El mundo en tus manos

 

Siempre he sido una persona a la que le afecta demasiado todo lo que tenga que ver con personas mayores, y parece que la edad lo único que ha hecho ha sido empeorarlo. Es por eso que esta fugaz visita a la residencia Flores de mayo ha sido como todas: intentar aparentar que estoy bien para después, cuando llego al coche, echarme a llorar como una niña tonta. Quizás, para entender el motivo de todo este sentimentalismo, tenemos que remontarnos treinta y dos años atrás.

Segundo de bachillerato, una época que para algunos es mejor olvidar, pero que para mi guarda algunos de los mejores momentos que he vivido. Recuerdo con cariño aquel primer día en el que un joven profesor entró por la puerta de la clase.

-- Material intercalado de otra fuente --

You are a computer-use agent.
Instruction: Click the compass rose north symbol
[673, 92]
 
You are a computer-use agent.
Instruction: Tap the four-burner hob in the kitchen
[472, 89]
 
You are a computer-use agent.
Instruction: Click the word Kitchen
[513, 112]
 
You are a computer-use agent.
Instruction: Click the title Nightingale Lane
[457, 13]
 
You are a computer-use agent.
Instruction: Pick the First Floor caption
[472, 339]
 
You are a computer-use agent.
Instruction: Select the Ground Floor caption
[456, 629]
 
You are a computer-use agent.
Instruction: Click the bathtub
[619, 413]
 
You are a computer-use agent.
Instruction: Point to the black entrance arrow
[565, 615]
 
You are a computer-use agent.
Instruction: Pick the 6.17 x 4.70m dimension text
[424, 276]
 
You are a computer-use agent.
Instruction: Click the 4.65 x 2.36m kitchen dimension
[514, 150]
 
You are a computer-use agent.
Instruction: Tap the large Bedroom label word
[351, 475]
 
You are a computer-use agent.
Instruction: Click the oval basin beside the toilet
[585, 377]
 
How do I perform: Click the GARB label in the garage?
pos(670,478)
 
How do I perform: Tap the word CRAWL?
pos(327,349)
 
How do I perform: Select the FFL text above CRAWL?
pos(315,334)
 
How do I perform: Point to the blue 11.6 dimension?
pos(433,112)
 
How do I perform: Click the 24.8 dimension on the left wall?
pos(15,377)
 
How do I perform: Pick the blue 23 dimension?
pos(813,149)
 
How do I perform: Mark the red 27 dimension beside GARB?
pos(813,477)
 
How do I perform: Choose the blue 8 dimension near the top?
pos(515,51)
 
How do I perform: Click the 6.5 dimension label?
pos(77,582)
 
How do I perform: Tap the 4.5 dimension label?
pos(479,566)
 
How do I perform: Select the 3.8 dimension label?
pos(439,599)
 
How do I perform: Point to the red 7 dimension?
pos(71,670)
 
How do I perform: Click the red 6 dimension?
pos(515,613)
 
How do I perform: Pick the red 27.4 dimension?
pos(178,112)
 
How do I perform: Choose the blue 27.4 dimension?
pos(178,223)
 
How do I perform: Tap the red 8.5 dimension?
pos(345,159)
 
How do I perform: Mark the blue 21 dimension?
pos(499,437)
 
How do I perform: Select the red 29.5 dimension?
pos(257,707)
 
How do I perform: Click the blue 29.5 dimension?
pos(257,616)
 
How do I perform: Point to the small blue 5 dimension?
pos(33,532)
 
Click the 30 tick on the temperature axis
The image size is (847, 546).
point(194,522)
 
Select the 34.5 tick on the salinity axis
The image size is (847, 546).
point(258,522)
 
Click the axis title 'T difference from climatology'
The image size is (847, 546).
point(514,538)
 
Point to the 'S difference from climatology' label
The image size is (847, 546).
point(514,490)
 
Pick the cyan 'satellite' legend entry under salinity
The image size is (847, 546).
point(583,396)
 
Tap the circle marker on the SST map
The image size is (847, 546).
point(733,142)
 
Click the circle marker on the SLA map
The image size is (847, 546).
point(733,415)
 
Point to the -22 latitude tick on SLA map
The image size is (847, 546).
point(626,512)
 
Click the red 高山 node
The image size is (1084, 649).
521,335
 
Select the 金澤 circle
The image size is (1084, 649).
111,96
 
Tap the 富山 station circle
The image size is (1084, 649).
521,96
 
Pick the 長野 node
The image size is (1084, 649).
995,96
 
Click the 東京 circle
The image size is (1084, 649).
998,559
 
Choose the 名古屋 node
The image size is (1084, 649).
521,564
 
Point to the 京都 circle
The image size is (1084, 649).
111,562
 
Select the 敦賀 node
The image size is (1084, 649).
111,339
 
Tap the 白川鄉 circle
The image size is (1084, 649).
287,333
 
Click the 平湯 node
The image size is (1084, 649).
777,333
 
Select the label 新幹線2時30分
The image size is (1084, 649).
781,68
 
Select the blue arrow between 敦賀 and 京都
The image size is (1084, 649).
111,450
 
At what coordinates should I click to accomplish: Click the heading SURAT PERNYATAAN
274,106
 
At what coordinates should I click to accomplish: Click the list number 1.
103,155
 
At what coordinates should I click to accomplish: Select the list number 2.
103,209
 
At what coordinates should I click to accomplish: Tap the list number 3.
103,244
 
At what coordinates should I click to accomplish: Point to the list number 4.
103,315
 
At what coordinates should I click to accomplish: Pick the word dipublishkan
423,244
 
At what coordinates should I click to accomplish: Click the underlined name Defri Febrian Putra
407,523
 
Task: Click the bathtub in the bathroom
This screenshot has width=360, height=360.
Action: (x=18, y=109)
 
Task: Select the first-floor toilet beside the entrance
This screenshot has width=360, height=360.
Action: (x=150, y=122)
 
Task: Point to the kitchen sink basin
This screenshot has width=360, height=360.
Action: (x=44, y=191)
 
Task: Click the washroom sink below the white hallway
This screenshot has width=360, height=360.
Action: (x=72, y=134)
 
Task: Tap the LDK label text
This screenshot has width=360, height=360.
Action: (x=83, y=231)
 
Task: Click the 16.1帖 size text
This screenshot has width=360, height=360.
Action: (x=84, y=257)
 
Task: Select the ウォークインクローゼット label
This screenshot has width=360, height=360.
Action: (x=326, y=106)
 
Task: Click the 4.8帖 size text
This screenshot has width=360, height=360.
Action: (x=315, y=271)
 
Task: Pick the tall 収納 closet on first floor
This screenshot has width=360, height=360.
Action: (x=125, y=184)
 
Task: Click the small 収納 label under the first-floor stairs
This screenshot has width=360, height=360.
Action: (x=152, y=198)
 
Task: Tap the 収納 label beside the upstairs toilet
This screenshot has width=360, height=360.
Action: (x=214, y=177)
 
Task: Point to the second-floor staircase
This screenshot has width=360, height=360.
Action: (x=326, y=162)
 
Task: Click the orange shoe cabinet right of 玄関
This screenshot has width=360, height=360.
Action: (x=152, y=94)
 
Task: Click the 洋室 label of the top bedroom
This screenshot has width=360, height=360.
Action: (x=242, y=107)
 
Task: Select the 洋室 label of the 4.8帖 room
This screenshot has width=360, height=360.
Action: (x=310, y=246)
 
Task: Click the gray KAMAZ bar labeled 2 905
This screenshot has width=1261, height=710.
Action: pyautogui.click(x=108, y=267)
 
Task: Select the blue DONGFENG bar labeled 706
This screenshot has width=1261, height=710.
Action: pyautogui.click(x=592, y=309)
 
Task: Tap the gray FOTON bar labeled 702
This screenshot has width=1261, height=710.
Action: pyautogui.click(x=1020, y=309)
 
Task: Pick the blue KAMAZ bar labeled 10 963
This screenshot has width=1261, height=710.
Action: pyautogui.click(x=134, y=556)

Las paredes tan blancas parecían haberle llamado la atención.

 

Soy Carlos, vuestro profesor de Geografía para este último año. Me podéis seguir en Twitter para hacer de esto -dijo señalándose a él mismo y a nosotros- algo más guay.

 

Desde un primer momento, creo poder decir por parte de todos los que estábamos allí presentes, nos encandilo a todos e hizo que aquella asignatura tan tocha y compleja fuera un bálsamo de paz entre tanta Selectividad.

No recuerdo el momento exacto en el que nuestra relación cambio de ser algo simplemente de profesor-alumna a ser dos amigos entre los que había sitio para las risas. Puede que fuera el día que me preguntó qué película le recomendaba para ver en el cine o aquel otro en el que se preocupó por saber qué quería estudiar y dónde. Quizás el día en el que, por suerte, gané un concurso de su asignatura y nos invitó a un grupo y a mi a desayunar.

Recuerdo que esa mañana estaba realmente contenta porque cumplía dieciocho años y para él no pasó desapercibido. Aquel día me regaló algo que a día de hoy, treinta y dos años después, sigo conservando. Una pequeña bola del mundo de llavero que me dijo esperaba que recorriera de premios en premios, cubriendo los grandes estrenos de cine como periodista. Sí, lo confieso, ese día llore de ver cómo alguien confiaba en mi de esa manera.

Su conducta en clase, durante las apenas tres horas semanales, era de todo menos normal. Memes, chistes, risas y lecciones. Pero, como todo en esta vida, se acabó. El día de la graduación llegó y con él, la despedida. Reconozco que llegué a la universidad con cierta expectativa de que todos los profesores fueran así. Y sí, algunos lo han cumplido con creces, pero ninguno como él.

Los años pasaron y esa pequeña bola llavero me acompañó en todos mis momentos importantes: en cada examen, cuando acabé la carrera, cuando alquilé mi primer piso sola, cuando me mudé a él, durante todos mis viajes, cuando conocí a quien ahora me está esperando en el coche e incluso en el nacimiento de mis dos pequeños soles.

Hace unos años me enteré de que su mujer e hija habían fallecido en un aparatoso accidente de tráfico y él iba a ser ingresado en la residencia Flores de mayo. No tardé en cancelar mis compromisos y venir a mi origen para darle apoyo a quién en su día me lo brindó a mi.

He visto cómo la luz de este geógrafo se ha ido apagando con el paso de los años. Ha llegado un momento que para mi familia es uno más, es el tito Carlos. Y para mi, eso es algo que me reconforta, después de tantos años y no ha salido de mi vida. Lo pasamos realmente mal cuando la COVID-19 azotó el mundo, parecía que no se iba a acabar nunca. Pero, acabó.

Ahora, él tiene 70 años y yo estoy ya mayor, 50 años pintan mis canas. No fallo a ninguna de mis citas en las que tomamos un té y le cuento cosas del famoso de turno con el que he estado en la última alfombra roja. Nos contamos batallitas mutuamente. Escuchar su risa y sus anécdotas sobre la tierra me dan la vida. Aunque cada vez más noto cómo su enfermedad se apodera de esos recuerdos.

Hoy era un día especial porque creo que era momento de devolverle algo que en su tiempo me entregó.

 

¿Te acuerdas de esto? -le digo mientras le entrego el pequeño llavero.

¿Eres tú? Dime que lo has recorrido entero y que algún día vendrás a verme y me contarás cosas de ese mundillo, que no me cuentas nada… -la sonrisa apagada creo que me quito un pedazo de alma-. Pero, ¿te conozco? Enfermera, venga.

 

Llegué al coche y lloré, lloré como nunca antes lo había hecho. Y es que nunca me voy a cansar de decir que quien tiene a un buen profesor en su vida, tiene un autentico tesoro. Yo me considero muy afortunada de haberlos tenido a lo largo de mi vida.